Tags

, , , ,

Programmers don’t usually spend a lot of time thinking carefully about names and values. As long as we follow a few basic rules, our code will generally behave as expected. As I develop my language Leaf however, I need to give a great deal of consideration to these rules. The separation between names and values, and how things are assigned, form the core of a language. Of course I’d like to get this right. Unfortunately it’s not as simple as deciding between “by value” or “by reference” semantics. There are many situations and programming techniques to consider.

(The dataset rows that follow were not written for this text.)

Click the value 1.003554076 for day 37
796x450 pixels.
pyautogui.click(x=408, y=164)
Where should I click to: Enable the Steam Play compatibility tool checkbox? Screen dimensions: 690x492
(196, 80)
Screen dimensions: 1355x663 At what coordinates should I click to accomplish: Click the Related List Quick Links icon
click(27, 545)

In this article I am going to talk about one such related concept, immutability. An immutable is a special type of value which has the property that after construction it never changes. Immutables can play a significant role in language design.

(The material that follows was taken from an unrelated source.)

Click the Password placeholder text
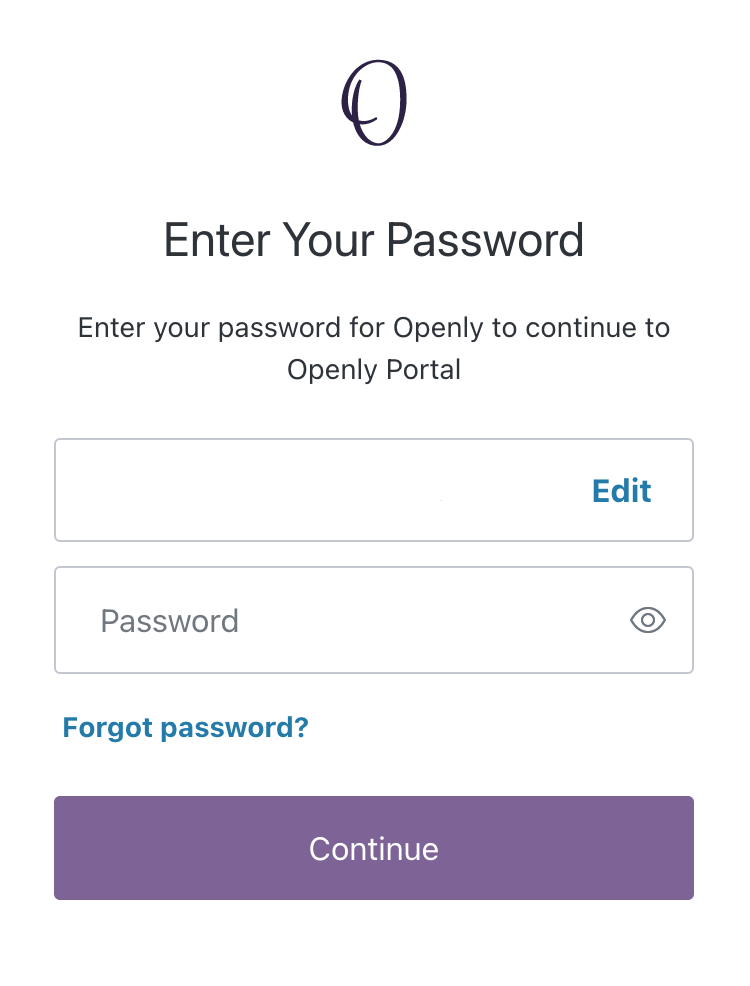The image size is (750, 986). (x=170, y=621)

Note: My use of the term “value” here is similar to the term “object” used in the C and C++ standards. Refer to my previous article for further explanation.

The Obvious Case

When you see the token ’5′ in source code, you assume it will always have the numeric value ’5′. Writing a statement like the following doesn’t make sense:

    5.set( 6 );

This statement is, generally speaking, syntactically correct: the compiler’s parser will accept it and will form a valid syntax tree. It is when the compiler analyzes the statement semantically that it will be rejected. ’5′ is an immutable value so the compiler won’t let you change it.

Immutable Values

I’m going to continue now using a vector value. This will help to demonstrate exactly what I mean by the term “immutable”, which isn’t always clear when using trivial data types. I will use a mathematical style vector of integers, which correlates with an array of ‘int’ in C or Java.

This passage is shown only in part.